Intervolve’s solutions support a variety of handheld devices. “Often, the best device differs by user scenario,” Smith says. “For example, salespeople can use full-screen tablets, laptops or Palm or PocketPC devices, depending on their portability needs and the need to synchronize with the warehouse. With WiFi capability, these devices can sync from any location. With small, portable printers, a salesperson could print orders at the customer site or in the vehicle, whichever is more convenient and efficient. Small form-factor wireless printers can save a significant amount of time by providing immediate print-outs without having to go back outside to the vehicle.”
Another aspect to consider is whether the routing software program integrates with GPS tracking software. A GPS device can be placed in a bed of a truck to pinpoint where the truck is at all times. In addition, routing software programs can be uploaded into the GPS unit. If the driver has a computer onboard, this allows the driver to punch in where he is supposed to be for the day, what he is delivering and how much he is delivering. On the other side, the headquarters location can know if the driver is in his cab, where the driver is along his route, the reason a driver could be running late, road conditions he is experiencing, and speeds driven along the way.
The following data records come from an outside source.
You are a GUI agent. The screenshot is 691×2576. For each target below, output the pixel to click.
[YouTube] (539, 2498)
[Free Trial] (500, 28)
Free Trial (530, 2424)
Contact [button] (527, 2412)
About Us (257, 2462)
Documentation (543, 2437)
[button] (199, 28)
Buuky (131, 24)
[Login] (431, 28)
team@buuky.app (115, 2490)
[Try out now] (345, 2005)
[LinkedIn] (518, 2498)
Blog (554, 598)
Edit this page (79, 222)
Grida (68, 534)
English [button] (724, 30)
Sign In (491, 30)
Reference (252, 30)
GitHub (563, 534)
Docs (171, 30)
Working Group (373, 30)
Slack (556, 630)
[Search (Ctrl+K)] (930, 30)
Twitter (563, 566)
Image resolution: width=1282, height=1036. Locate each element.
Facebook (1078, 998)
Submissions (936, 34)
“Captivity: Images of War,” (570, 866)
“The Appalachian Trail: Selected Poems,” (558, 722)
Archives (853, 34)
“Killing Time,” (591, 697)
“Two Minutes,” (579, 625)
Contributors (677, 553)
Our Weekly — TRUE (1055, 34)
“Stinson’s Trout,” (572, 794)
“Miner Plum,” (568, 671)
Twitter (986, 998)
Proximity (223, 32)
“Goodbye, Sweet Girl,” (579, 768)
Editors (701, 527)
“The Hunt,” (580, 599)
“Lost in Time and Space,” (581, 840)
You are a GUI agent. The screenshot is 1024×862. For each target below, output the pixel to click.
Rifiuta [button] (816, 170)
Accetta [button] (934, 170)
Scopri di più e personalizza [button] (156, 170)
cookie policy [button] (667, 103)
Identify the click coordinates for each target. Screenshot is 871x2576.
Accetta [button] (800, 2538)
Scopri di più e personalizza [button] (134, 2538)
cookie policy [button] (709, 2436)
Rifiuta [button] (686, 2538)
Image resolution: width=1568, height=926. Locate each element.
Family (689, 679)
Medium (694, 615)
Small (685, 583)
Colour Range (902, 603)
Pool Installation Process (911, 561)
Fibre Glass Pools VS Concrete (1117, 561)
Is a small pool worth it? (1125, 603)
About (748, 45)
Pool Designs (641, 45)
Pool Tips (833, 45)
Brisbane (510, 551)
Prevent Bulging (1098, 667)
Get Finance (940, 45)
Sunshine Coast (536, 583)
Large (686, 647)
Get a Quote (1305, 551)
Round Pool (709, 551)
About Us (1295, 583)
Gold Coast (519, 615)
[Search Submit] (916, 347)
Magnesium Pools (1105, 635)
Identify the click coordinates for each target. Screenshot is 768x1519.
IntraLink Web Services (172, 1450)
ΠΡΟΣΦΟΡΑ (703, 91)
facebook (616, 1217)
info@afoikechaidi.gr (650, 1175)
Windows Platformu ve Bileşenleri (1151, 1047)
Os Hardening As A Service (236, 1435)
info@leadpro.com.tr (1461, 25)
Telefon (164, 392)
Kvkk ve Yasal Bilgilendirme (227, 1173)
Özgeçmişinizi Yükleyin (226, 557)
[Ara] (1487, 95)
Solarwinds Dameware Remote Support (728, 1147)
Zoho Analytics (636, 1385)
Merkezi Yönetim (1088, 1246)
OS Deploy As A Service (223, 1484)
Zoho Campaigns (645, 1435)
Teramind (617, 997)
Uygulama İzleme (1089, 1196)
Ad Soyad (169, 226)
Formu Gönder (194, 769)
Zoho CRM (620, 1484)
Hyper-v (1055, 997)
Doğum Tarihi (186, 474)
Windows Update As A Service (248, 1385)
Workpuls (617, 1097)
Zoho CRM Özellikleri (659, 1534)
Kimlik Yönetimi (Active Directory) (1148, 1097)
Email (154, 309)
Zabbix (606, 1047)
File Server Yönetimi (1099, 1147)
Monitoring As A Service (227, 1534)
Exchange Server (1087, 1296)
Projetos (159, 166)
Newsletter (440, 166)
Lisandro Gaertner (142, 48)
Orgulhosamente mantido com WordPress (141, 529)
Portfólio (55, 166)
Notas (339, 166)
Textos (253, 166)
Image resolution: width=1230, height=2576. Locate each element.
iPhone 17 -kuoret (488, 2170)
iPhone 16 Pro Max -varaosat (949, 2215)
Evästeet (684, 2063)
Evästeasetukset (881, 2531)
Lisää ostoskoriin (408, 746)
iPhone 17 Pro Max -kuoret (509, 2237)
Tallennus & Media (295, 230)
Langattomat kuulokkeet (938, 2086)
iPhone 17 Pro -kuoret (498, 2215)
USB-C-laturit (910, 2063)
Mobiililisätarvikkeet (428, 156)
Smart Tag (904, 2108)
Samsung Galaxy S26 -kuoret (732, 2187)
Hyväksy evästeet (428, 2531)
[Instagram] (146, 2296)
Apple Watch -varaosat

“The systems are so advanced they can even tell the braking conditions,” Buttarazzi says. “Is he hitting the brakes too hard? Or how long was he in first gear, when he should have been shifting to second?”
Ease of use
Distribution companies can motivate drivers, delivery personnel and salespeople on the benefits of routing software and hardware by allowing them to be involved in the entire process.
“Provide the staff with information on how this solution will allow greater success for the organization, and in turn, benefit employees,” Brandt says. “Explain how the different tools will be useful in relation to each employee’s position.”